**Supplied data:**
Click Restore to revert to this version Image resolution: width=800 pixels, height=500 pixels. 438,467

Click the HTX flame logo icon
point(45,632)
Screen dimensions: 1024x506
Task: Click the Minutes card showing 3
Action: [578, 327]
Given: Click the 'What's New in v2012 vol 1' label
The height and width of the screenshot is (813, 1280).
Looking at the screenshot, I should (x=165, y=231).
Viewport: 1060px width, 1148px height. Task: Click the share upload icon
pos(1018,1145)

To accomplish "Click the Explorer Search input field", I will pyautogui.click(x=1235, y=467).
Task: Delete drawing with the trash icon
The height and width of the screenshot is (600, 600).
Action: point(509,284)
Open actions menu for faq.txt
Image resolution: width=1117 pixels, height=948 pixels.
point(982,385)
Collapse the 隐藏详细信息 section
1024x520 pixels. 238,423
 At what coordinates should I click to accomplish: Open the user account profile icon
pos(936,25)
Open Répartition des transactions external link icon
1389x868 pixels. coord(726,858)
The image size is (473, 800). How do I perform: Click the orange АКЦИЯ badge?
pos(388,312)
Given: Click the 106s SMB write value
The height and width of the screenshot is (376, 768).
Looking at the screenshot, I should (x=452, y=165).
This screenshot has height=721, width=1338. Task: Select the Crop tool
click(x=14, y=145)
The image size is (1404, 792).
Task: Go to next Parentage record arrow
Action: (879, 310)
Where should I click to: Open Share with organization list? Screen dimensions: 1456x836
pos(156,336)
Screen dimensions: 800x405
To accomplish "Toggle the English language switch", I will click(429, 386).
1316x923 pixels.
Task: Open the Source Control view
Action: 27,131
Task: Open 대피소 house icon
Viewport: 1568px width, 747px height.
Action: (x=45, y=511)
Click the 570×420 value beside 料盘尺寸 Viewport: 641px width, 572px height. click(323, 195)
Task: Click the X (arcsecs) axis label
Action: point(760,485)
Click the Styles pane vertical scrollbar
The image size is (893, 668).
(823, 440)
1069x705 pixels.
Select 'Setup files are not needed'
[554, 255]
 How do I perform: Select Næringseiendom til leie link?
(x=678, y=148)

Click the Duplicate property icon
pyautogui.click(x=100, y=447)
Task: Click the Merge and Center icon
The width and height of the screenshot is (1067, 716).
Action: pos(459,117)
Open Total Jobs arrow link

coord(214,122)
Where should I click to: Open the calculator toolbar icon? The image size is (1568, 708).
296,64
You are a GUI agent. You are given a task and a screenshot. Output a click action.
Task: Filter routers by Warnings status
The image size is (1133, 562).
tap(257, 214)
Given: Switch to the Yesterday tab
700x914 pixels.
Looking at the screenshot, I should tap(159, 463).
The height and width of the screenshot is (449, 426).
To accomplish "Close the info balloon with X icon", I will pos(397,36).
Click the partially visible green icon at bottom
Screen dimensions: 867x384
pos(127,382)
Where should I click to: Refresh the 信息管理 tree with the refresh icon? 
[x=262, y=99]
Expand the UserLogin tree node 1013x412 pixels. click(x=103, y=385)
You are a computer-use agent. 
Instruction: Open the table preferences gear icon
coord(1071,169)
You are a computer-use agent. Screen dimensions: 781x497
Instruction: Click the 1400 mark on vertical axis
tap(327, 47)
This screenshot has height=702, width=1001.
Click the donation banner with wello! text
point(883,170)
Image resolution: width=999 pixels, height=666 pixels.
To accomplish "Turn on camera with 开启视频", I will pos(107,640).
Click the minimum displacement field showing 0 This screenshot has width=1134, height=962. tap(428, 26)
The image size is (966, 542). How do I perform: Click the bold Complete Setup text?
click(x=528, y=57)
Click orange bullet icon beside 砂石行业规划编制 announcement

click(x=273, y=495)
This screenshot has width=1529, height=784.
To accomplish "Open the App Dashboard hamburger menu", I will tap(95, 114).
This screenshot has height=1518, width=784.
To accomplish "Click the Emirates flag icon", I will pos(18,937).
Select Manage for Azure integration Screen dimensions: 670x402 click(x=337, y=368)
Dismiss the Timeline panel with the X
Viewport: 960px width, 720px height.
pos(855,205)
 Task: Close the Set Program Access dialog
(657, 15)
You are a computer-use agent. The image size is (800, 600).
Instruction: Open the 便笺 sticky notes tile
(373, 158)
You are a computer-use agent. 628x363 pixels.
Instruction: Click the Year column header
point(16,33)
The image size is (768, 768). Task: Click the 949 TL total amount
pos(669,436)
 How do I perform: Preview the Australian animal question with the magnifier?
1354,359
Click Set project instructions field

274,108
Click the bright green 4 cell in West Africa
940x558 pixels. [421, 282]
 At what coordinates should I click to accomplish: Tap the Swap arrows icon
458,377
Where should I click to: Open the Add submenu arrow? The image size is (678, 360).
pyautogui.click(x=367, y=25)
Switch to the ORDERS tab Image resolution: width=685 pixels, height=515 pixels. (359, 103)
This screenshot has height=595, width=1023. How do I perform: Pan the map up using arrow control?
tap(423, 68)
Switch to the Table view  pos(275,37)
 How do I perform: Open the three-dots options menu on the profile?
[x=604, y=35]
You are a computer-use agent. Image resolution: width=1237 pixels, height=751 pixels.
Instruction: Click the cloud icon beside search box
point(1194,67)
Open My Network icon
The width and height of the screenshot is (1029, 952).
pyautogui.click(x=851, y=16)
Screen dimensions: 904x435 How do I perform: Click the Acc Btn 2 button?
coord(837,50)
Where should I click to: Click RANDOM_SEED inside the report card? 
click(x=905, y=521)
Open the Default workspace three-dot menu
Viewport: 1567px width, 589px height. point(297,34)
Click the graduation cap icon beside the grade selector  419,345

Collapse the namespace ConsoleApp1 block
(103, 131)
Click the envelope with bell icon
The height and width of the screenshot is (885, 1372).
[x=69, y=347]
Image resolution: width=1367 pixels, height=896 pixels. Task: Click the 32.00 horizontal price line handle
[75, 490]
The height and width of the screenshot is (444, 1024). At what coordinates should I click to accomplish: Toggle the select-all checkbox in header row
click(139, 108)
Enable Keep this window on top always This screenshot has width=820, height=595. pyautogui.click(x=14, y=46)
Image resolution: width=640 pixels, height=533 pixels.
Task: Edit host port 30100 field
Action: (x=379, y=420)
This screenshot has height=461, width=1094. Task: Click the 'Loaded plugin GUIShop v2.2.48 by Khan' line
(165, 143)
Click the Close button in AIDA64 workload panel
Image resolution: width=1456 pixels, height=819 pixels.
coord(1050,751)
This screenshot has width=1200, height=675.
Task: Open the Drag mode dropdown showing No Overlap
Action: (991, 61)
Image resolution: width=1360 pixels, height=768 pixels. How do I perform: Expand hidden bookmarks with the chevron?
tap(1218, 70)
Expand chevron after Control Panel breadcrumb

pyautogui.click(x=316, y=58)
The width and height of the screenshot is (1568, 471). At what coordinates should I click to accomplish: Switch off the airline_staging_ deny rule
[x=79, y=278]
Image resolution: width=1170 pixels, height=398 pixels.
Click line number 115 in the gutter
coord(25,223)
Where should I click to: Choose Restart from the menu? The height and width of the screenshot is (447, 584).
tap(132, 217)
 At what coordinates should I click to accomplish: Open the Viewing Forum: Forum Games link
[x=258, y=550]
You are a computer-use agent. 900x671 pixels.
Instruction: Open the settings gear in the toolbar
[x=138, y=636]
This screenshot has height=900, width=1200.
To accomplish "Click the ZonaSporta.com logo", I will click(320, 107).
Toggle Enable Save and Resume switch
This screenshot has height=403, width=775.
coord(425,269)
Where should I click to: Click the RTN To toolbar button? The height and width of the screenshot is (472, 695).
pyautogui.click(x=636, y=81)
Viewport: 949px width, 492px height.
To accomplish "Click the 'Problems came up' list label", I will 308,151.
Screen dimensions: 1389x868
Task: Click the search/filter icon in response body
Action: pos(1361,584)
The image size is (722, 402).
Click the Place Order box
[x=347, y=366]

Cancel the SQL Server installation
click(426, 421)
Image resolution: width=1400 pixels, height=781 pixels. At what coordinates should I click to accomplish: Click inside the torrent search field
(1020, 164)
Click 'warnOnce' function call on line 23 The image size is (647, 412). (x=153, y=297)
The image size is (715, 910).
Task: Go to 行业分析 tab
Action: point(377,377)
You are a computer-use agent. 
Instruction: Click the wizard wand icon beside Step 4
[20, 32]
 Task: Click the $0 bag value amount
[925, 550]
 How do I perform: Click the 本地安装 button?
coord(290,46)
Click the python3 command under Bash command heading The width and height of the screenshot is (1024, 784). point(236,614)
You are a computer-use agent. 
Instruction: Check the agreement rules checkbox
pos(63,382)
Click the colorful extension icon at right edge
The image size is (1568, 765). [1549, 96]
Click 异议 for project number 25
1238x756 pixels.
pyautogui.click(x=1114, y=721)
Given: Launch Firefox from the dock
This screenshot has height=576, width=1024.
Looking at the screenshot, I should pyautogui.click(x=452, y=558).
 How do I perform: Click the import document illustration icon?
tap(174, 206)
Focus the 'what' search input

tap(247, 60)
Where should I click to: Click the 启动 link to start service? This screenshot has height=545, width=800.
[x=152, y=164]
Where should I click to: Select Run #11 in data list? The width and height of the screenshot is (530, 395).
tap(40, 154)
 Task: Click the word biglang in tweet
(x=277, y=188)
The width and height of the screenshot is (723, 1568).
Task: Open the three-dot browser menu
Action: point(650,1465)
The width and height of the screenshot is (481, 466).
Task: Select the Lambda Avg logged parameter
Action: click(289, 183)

**Your assignment:** Give again exactly, and only, the lines above starting at the one with "Instruction: Open the table" and ending at the one with "This screenshot has height=1518, width=784.".

**Result below:**
Instruction: Open the table preferences gear icon
coord(1071,169)
You are a computer-use agent. Screen dimensions: 781x497
Instruction: Click the 1400 mark on vertical axis
tap(327, 47)
This screenshot has height=702, width=1001.
Click the donation banner with wello! text
point(883,170)
Image resolution: width=999 pixels, height=666 pixels.
To accomplish "Turn on camera with 开启视频", I will pos(107,640).
Click the minimum displacement field showing 0 This screenshot has width=1134, height=962. tap(428, 26)
The image size is (966, 542). How do I perform: Click the bold Complete Setup text?
click(x=528, y=57)
Click orange bullet icon beside 砂石行业规划编制 announcement

click(x=273, y=495)
This screenshot has width=1529, height=784.
To accomplish "Open the App Dashboard hamburger menu", I will tap(95, 114).
This screenshot has height=1518, width=784.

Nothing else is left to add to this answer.